What exactly is a Government Source Inspection (GSI)?
Federal regulations require that agencies ensure that supplies and services meet contract requirements. Inspection of supplies and services before transfer or acceptance is a key facet of the Department of Defense (DoD) quality assurance program.
At times, we receive work from a customer that is part of a government contract. One of the contract terms may state that the non-destructive testing services need to have a Government Source Inspection (GSI), most likely for Critical Safety Items (CSIs), and/or First Article Inspections (FAIs).
When this occurs the first step our customer needs to take is notifying their Quality Assurance Representative (QAR) at the Defense Contract Management Agency (DCMA). If you are unaware of who your QAR is, a good starting point would be contacting the DCMA Service Center at 1-888-576-DCMA (3262).

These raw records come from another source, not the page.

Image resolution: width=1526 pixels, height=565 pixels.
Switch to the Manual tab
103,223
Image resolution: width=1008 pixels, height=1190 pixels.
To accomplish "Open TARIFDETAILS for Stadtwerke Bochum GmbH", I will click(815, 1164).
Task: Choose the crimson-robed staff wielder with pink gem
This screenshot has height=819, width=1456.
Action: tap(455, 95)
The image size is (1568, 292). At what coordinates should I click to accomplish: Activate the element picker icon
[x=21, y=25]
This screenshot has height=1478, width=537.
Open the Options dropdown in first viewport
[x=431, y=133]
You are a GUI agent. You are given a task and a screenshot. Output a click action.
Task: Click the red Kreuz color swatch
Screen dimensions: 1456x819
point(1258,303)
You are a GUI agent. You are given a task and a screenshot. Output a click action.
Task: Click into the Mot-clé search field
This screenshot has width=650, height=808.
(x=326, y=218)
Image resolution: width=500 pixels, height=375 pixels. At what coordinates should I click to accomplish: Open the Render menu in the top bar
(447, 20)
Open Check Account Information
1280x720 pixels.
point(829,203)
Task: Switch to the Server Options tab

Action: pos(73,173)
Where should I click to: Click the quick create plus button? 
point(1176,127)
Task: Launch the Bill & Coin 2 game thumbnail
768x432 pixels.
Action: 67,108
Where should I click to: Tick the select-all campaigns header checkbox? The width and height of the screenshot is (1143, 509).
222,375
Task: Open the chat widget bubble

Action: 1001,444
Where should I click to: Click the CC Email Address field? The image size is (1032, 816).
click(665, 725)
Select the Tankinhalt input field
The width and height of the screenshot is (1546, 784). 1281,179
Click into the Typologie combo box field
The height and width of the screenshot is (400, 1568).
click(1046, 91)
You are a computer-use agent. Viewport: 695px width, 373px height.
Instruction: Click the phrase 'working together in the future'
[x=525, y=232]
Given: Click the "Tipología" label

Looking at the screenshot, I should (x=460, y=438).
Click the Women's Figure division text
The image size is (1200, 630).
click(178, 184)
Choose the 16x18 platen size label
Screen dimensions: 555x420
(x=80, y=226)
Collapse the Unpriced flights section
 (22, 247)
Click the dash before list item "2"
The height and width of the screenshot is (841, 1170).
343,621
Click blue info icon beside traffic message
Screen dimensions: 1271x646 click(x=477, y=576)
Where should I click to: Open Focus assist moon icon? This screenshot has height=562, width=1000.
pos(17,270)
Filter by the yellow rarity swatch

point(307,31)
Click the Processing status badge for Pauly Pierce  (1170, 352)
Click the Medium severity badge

A purchase order for the non-destructive testing services should be provided to the QAR along with any drawings and applicable specifications. The purchase order should clearly state the need for a GSI for each line item as applicable. This statement can be as simple as “Government Source Inspection needed” or more detailed by stating, “In accordance with 52.246-2, Government Source Inspection is required prior to shipment from your facility. Upon receipt of this order, promptly notify the government QAR who normally services your facility so that the appropriate planning for Government Source Inspection can be accomplished.”
By providing the QAR a copy of the purchase order, the QAR is prompted to verify the need for the GSI and to initiate the Letter of Delegation (LOD). The LOD is given to a Quality Assurance Inspector (QAI) who then contacts the non-destructive testing supplier (in this case, the supplier would be American Testing Services) to schedule a date/time for the on-site inspection.
The QAI comes out to our facility, performs the inspection, and collects all the data he/she may need to grant approval. He/she then signs off on the final inspection report and sends that back to the non-destructive testing supplier, allowing us to release the parts and inspection report to you (our customer).
As you can see, there are quite a few steps in the process to get a GSI completed, and it may take some time. In our experience, it has even been known to take several weeks. We will do everything in our power to facilitate the inspection, but the QAI is in control of the schedule. Just be sure to allow extra lead time for a new project requiring Government Source Inspection.